Illustre inconnu, oui, mais seulement pour les Français de 2010. En 1975, il ne l’était certes pas, inconnu. Il s’agissait en réalité d’un juge d’instruction qui a bénéficié d’une gloire aussi éclatante que méritée, pour avoir émis le non-lieu le plus burlesque de l’histoire de la Justice en France. Il avait eu, en 1975, à se prononcer sur la culpabilité ou l’innocence d’un commando de la DST (Direction de la Surveillance du Territoire), lequel commando, en décembre 1973, avait posé clandestinement des micros-espions dans les tout nouveaux bureaux du « Canard Enchaîné », au 173 de la rue Saint-Honoré – un quartier que je connais assez bien (il est à la fois voisin de la Comédie-Française et de mon Centre des Impôts !). On les avait alors surnommés « les plombiers ». Surpris nuitamment par Escaro, un dessinateur du journal qui passait par hasard dans la rue et que la lumière allumée avait intrigué – ces charlots n’avaient même pas pensé à être plus discrets –, ils furent à l’origine d’un fameux scandale qui coûta au ministre de l’Intérieur Raymond Marcellin son poste ministériel : le président Pompidou le mit rapidement au chômage.
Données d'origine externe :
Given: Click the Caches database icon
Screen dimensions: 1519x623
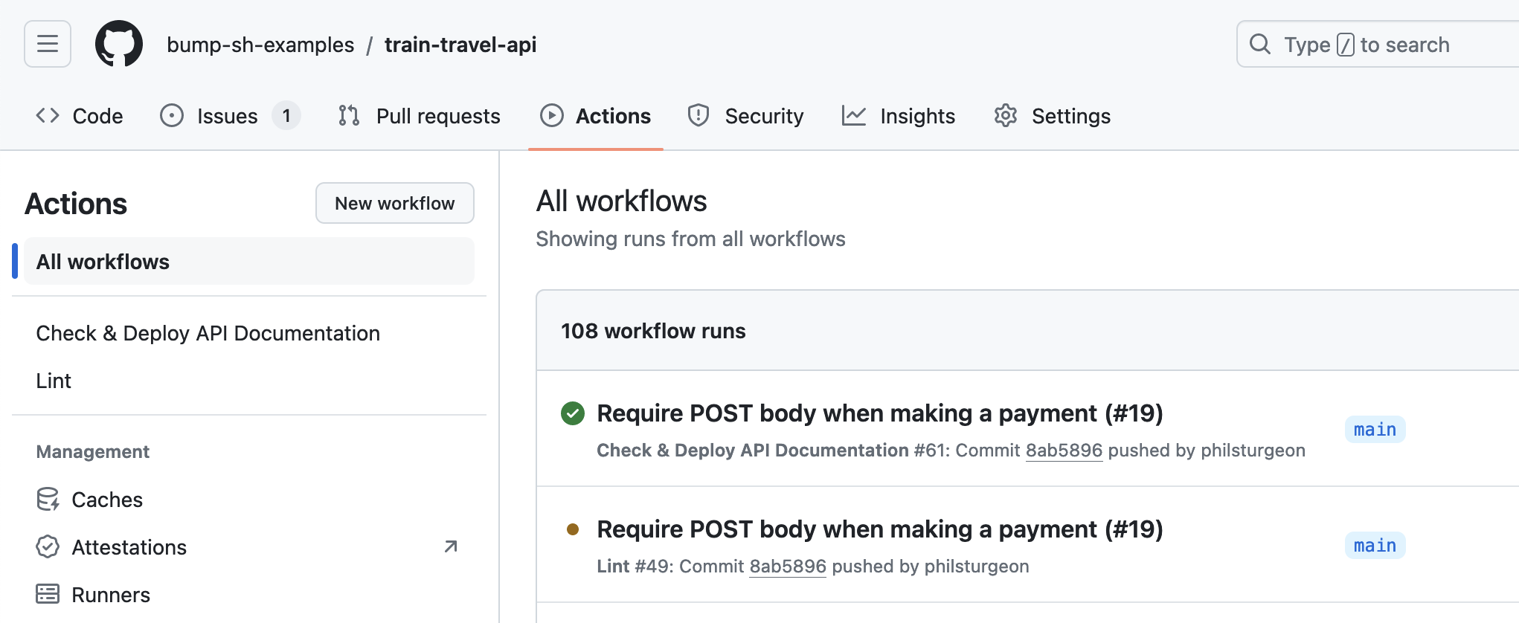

Pas pour avoir espionné. Pour s’être fait bêtement pincer.
Mais la Justice, saisie par « Le Canard », avait son mot à dire. Ce fut le juge Pinsseau, à présent chevalier de la Légion d’Honneur, qui se chargea de prononcer ce mot : il estima que les bureaux d’un journal étant publics (!), s’y introduire pour y poser des micros-espions n’avaient rien de délictuel. Les plombiers étaient donc innocents. Et le nom Pinsseau devint synonyme de gomme.